DOCUMENT EXCERPT.
=====

Augsburg was founded as a seminary by Norwegian Lutherans. It was named after the Augsburg Confession of 1530, the primary confession of faith presented by Lutherans in Augsburg, Germany in and contained in the Book of Concord of 1580. Augsburg Seminarium opened in September 1869, in Marshall, Wisconsin. It moved to Minneapolis in 1872 and the name was changed to The Norwegian Danish Evangelical Lutheran Augsburg Seminary after the church body that sponsored the school. Undergraduate classes began in the fall of 1874 with the first class graduating in the spring of 1879. In 1892, the name was shortened to Augsburg Seminary. In 1893, Augsburg leaders formed the "Friends of Augsburg", which became the Lutheran Free Church in 1897. Women were first admitted to the college in 1921. The school was officially known as Augsburg Seminary until 1942, when the name was officially changed and expanded to Augsburg College and Theological Seminary after that name had been informally used since the 1910s. When the Lutheran Free Church merged with the much larger second American Lutheran Church (ALC) in 1963, the Augsburg Seminary merged with the ALC's Luther Theological Seminary (now renamed Luther Seminary after a merger with neighboring Northwestern Theological Seminary of the former Lutheran Church in America) in Saint Paul and the name of the college became Augsburg College. There was also a high school level Augsburg Academy on campus until it closed in 1933. In 2017, the name of the school officially became Augsburg University.
August Weenaas was Augsburg's first president (1869-1876). Weenaas recruited two teachers from Norway--Sven Oftedal and Georg Sverdrup. These three men clearly articulated the direction of Augsburg: to educate Norwegian Lutherans to minister to immigrants and to provide such "college" studies that would prepare students for theological study.

=====

DATA PROVIDED.
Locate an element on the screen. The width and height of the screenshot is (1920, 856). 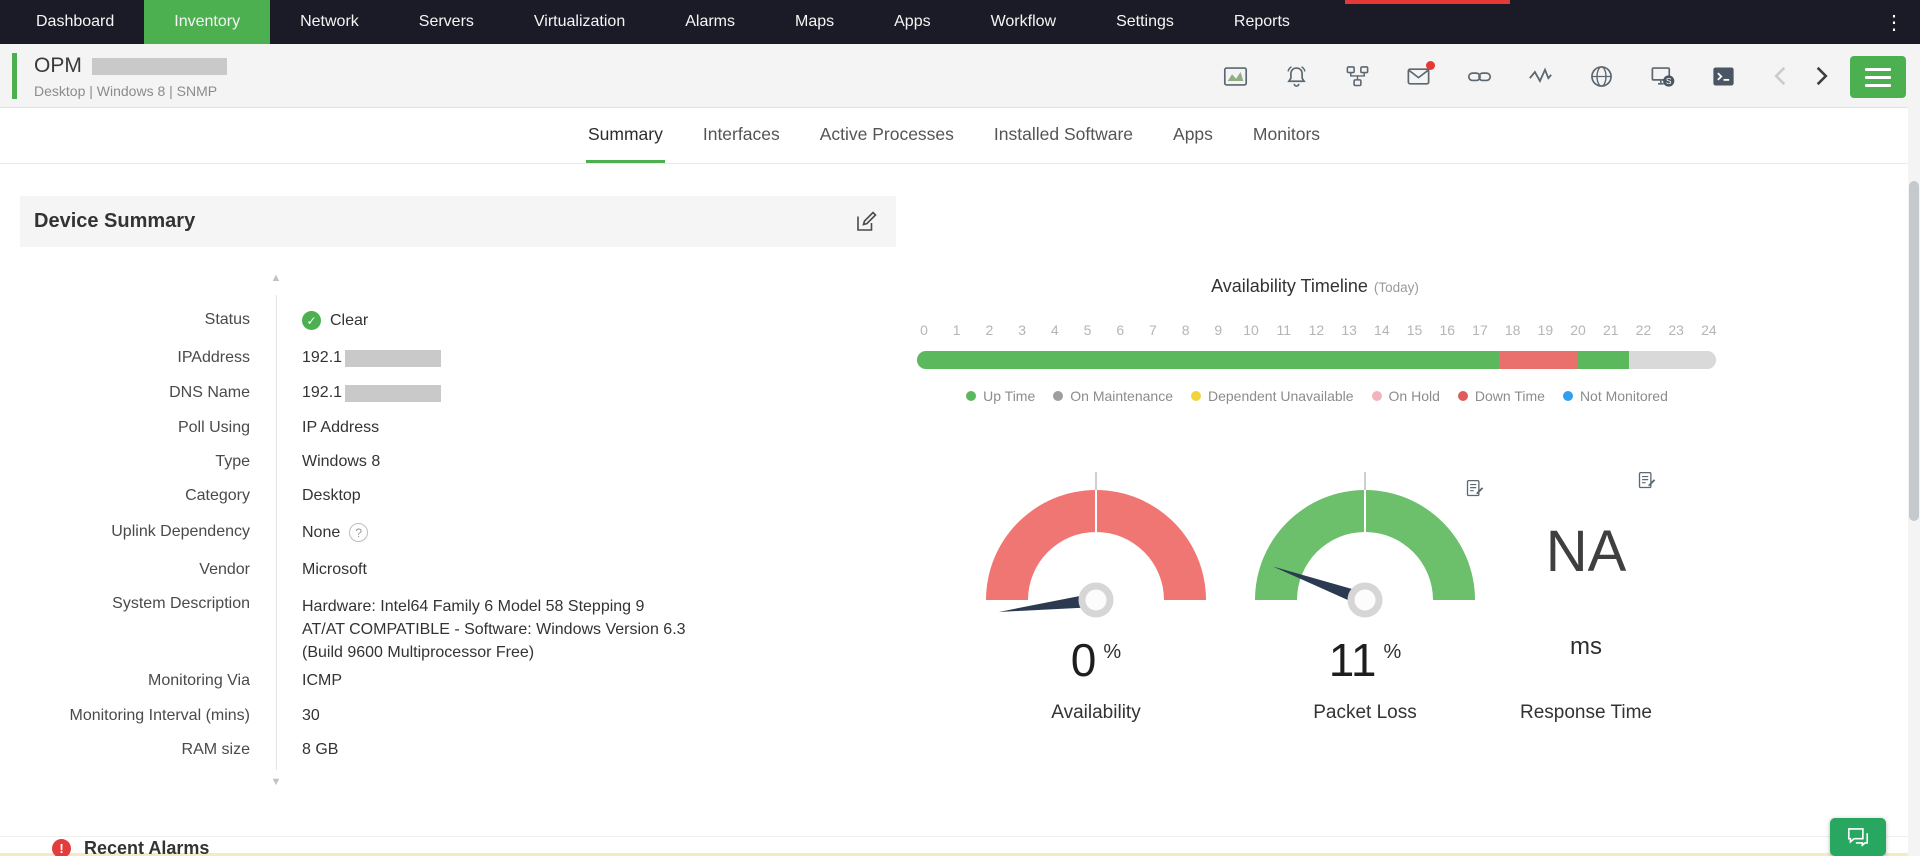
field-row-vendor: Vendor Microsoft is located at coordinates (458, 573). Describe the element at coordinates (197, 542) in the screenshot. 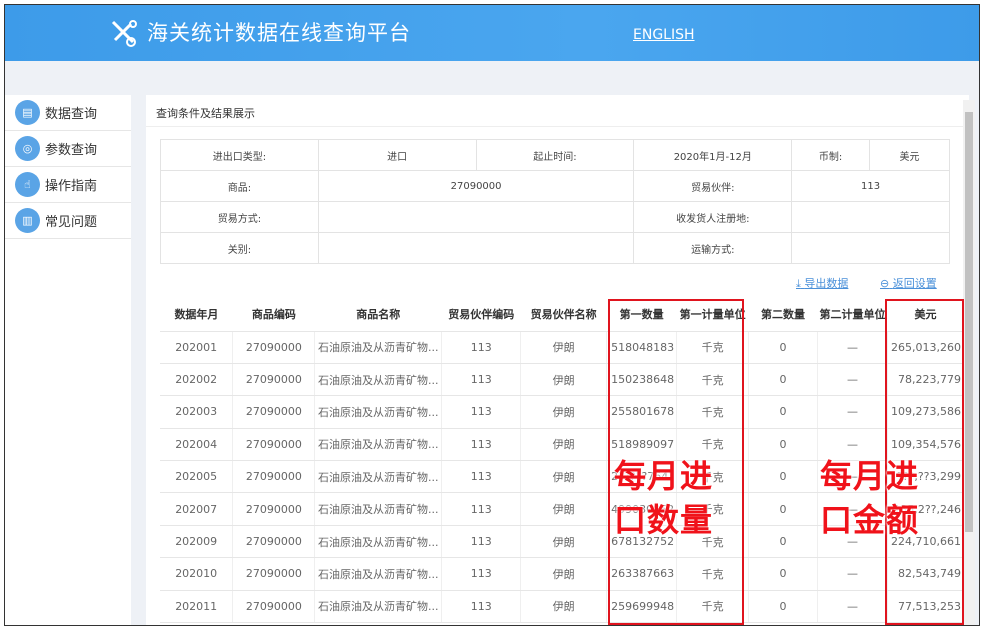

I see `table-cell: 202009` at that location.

=====

TASK SET.
1. Please copy the passage on Augsburg's history word for word, from "August Weenaas was" up to and including "for theological study.".
2. Answer these questions from the passage on Augsburg's history:
(a) In what town did Augsburg Seminarium open in September 1869?
(b) In what year were women first admitted to the college?
(c) Which two teachers did August Weenaas recruit from Norway?
3. Write the next part of the passage on Augsburg's history, starting after its final sentence.

RESULTS FOR EACH TASK.
1.
August Weenaas was Augsburg's first president (1869-1876). Weenaas recruited two teachers from Norway--Sven Oftedal and Georg Sverdrup. These three men clearly articulated the direction of Augsburg: to educate Norwegian Lutherans to minister to immigrants and to provide such "college" studies that would prepare students for theological study.

2.
(a) Marshall, Wisconsin
(b) 1921
(c) Sven Oftedal and Georg Sverdrup

3.
In 1874, they proposed a three-part plan: first, train ministerial candidates; second, prepare future theological students; and third, educate the farmer, worker, and businessman. The statement stressed that a good education is also practical. Augsburg's next two presidents also emphatically rejected ivory tower concepts of education. This commitment to church and community has led to Augsburg's theme of over 130 years: Education for Service.
This attitude began to change after World War I. In 1911, George Sverdrup, Jr. became president. He worked to develop college departments with an appeal to a broader range of students than just those intending to be ministers. In 1937, Augsburg elected Bernhard Christensen, an erudite and scholarly teacher, to be president (1938-1962). His involvement in ecumenical and civic circles made Augsburg a more visible part of church and city life. After World War II, Augsburg leaders made vigorous efforts to expand and improve academic offerings. The college became a larger part of the institution than the seminary and received the most attention.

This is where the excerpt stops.